> **Work required**: Transcribe the lines from the start of the data below through the line with "You are a computer-use agent. Screen dimensions: 1000x771", word for word and nothing more.
### Given information
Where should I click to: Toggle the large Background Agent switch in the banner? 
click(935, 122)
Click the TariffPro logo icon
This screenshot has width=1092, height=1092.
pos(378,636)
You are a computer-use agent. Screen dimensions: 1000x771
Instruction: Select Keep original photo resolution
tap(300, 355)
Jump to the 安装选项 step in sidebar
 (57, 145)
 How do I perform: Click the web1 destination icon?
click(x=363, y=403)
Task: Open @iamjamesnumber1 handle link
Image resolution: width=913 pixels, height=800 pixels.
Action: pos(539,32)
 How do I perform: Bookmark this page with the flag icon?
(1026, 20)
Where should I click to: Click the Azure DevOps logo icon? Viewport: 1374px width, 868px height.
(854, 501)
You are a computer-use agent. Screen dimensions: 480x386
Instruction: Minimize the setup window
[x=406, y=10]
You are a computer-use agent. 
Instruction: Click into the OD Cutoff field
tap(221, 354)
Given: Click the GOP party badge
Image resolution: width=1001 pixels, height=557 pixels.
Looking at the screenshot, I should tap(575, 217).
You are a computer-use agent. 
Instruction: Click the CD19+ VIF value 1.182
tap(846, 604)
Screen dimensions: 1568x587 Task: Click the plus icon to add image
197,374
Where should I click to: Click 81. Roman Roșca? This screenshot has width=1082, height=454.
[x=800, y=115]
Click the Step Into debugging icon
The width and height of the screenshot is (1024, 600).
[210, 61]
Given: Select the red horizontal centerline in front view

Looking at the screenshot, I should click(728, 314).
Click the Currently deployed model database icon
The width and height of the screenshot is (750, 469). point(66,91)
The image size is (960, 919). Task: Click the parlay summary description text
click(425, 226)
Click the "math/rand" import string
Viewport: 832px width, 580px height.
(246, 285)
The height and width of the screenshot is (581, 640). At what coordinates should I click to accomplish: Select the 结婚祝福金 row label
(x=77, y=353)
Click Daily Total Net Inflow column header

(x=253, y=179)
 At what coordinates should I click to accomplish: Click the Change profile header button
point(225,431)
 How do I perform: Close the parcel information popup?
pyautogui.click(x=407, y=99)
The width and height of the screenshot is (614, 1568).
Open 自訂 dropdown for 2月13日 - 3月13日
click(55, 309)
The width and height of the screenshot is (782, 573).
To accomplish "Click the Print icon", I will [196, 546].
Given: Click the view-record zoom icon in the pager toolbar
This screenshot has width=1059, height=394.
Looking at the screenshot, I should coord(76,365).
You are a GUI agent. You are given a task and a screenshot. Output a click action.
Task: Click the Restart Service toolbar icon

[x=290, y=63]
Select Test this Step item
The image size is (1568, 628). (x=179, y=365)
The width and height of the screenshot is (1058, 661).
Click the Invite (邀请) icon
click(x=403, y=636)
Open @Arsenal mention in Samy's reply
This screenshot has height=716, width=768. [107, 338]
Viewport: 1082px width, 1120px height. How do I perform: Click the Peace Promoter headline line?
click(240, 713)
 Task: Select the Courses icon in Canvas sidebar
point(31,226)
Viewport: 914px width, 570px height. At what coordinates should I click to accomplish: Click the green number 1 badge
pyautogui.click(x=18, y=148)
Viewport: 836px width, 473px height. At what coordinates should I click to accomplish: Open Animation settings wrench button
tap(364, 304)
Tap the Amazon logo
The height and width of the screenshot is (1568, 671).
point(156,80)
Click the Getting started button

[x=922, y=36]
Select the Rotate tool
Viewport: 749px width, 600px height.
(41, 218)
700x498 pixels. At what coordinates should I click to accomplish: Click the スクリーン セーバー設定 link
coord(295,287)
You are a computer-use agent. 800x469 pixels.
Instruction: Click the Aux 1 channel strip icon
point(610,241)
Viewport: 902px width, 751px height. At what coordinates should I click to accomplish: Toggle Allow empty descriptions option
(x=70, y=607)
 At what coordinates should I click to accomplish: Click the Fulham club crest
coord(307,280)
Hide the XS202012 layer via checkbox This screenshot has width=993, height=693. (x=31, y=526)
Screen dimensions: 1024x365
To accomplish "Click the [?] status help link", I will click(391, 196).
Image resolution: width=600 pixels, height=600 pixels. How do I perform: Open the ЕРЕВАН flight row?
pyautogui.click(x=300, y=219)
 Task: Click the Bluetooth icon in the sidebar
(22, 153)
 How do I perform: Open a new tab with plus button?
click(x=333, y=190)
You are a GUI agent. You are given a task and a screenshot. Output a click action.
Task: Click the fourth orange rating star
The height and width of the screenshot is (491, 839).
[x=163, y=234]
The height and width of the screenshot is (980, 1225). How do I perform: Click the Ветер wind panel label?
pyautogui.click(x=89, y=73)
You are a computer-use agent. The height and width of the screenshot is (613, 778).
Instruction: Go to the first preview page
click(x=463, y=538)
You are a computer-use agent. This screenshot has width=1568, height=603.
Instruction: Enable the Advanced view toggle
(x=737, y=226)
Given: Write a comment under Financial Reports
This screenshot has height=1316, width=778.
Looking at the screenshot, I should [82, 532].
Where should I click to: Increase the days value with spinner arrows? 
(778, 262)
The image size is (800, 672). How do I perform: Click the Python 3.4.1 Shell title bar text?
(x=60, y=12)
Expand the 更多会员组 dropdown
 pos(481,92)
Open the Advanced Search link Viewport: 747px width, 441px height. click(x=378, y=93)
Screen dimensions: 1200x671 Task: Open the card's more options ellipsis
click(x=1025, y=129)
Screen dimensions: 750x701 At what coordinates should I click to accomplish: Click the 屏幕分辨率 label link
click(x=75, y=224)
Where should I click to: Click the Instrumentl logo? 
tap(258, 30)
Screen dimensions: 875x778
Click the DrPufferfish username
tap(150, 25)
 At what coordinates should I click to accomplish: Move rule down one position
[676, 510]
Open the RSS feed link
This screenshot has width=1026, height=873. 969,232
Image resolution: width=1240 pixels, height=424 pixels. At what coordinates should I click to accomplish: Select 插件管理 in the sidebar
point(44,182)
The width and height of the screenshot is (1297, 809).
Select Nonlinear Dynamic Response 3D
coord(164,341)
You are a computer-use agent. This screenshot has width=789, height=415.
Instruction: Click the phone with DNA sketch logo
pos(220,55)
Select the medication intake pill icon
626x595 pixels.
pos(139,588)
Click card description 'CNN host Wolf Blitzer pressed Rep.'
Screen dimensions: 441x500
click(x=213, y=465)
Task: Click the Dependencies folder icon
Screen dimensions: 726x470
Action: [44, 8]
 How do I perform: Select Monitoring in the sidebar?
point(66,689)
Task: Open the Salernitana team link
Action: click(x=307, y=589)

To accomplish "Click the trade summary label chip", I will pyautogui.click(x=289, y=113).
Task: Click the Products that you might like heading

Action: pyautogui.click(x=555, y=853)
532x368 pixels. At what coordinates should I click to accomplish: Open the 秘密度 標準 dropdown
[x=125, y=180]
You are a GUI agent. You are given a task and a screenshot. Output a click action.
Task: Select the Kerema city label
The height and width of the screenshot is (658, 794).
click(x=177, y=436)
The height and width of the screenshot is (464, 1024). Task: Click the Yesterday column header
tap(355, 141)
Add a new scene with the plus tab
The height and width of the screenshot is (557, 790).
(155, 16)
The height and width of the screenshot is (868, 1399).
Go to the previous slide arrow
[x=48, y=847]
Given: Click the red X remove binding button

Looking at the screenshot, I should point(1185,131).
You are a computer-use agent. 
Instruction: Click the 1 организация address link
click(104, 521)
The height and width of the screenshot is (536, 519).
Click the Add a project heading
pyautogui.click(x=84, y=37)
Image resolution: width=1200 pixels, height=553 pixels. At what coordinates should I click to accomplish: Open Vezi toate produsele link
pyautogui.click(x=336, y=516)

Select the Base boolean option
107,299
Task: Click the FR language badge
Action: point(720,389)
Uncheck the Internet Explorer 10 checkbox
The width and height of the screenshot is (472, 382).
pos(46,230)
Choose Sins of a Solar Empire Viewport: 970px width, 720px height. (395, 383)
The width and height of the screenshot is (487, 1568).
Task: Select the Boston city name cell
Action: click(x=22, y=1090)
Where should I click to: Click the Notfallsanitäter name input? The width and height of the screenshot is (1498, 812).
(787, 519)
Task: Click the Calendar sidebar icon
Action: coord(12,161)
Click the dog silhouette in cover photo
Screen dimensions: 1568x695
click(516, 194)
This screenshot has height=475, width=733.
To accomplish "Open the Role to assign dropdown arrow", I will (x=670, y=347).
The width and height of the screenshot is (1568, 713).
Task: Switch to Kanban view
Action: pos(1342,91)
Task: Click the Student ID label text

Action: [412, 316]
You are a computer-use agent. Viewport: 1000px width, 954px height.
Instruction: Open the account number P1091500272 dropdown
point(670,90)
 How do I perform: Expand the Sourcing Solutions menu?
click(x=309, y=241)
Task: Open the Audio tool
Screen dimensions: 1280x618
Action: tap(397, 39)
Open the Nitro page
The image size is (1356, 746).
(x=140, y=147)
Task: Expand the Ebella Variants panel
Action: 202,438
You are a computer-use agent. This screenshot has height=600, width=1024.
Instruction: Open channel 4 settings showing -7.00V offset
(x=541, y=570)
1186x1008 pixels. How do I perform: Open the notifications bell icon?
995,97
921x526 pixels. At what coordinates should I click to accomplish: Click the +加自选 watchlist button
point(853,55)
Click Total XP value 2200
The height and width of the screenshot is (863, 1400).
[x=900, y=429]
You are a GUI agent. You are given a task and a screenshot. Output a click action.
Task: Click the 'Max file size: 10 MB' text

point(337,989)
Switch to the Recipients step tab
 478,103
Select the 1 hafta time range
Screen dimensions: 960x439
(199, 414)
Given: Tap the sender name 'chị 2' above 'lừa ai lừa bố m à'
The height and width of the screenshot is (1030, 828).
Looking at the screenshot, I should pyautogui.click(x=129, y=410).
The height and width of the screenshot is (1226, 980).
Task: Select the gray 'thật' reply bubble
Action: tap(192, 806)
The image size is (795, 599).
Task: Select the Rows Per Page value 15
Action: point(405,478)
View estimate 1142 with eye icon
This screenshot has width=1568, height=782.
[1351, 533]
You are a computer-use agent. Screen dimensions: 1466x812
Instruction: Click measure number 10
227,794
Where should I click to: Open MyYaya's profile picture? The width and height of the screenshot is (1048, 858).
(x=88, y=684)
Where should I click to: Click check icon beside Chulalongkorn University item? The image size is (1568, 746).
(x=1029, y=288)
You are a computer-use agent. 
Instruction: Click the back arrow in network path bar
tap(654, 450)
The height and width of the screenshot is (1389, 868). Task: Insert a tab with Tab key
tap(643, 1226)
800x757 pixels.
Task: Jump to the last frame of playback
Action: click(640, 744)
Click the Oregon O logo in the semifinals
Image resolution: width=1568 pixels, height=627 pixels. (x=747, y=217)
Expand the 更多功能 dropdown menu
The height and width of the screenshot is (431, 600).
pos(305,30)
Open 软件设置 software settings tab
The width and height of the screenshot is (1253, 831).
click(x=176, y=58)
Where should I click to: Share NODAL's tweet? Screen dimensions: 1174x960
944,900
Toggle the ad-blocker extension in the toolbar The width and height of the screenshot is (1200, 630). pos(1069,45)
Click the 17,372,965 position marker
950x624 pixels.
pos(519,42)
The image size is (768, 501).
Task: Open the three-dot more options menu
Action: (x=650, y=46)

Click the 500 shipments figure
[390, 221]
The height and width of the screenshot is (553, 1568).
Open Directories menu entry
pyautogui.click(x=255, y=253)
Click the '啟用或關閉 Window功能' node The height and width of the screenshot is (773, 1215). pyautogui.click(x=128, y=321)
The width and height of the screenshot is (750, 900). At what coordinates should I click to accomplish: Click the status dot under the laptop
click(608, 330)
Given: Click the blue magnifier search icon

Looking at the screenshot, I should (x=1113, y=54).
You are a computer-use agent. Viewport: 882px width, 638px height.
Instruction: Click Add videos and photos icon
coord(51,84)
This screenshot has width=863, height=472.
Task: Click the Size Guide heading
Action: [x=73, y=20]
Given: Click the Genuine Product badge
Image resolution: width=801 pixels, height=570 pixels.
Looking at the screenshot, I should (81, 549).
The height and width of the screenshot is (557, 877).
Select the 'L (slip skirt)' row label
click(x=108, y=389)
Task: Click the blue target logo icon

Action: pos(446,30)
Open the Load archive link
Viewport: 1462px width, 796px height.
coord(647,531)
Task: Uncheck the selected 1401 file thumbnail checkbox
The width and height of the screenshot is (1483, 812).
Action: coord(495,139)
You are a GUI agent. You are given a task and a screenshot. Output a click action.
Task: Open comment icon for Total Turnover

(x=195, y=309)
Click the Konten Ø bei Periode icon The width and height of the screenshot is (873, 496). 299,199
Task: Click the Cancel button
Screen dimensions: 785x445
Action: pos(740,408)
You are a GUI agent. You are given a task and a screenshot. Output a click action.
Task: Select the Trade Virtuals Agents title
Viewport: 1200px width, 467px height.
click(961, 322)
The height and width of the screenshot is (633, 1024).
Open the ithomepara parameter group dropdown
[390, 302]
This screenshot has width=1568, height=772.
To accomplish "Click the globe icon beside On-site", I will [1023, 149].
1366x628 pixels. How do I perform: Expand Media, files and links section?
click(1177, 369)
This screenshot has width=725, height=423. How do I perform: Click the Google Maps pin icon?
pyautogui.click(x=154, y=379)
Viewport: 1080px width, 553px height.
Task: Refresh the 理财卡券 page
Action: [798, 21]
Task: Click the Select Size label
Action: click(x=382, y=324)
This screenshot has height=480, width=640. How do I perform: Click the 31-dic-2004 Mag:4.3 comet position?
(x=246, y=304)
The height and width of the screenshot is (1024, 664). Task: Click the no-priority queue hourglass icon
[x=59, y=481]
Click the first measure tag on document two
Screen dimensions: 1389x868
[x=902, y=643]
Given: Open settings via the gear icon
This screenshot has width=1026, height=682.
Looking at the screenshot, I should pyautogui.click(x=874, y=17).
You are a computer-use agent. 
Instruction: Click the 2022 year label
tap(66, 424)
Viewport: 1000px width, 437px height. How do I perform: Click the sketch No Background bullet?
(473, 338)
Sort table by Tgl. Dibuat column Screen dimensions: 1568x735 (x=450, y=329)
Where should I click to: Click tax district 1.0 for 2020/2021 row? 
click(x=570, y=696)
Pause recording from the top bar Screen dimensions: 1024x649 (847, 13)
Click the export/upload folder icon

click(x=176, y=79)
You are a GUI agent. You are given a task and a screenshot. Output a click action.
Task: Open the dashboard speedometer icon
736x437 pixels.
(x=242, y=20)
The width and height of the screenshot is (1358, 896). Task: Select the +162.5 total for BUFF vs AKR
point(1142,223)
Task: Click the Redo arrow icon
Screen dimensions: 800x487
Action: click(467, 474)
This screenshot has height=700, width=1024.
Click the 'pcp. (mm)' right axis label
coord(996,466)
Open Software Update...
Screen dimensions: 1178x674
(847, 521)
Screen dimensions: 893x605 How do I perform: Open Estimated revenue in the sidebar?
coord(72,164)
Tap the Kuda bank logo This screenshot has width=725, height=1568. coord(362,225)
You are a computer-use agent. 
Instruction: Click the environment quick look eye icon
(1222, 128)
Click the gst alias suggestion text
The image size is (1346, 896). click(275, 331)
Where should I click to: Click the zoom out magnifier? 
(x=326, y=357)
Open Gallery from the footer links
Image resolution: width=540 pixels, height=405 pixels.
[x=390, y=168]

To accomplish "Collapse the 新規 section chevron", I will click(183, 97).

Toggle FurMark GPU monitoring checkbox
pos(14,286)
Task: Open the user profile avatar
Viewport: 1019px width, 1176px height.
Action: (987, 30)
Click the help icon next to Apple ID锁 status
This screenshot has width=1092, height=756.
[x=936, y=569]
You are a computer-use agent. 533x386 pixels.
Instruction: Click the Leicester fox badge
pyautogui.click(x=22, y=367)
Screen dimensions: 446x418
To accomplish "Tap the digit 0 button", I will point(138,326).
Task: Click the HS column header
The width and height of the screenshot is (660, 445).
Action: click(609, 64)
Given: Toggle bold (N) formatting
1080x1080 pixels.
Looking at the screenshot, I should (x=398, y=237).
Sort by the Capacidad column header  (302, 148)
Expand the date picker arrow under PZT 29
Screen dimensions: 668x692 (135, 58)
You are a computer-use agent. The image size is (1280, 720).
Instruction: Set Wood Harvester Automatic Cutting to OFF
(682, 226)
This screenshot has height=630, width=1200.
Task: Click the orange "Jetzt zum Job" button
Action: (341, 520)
######
> **Exercise output**:
Where should I click to: Toggle the large Background Agent switch in the banner? 
click(935, 122)
Click the TariffPro logo icon
This screenshot has width=1092, height=1092.
pos(378,636)
You are a computer-use agent. Screen dimensions: 1000x771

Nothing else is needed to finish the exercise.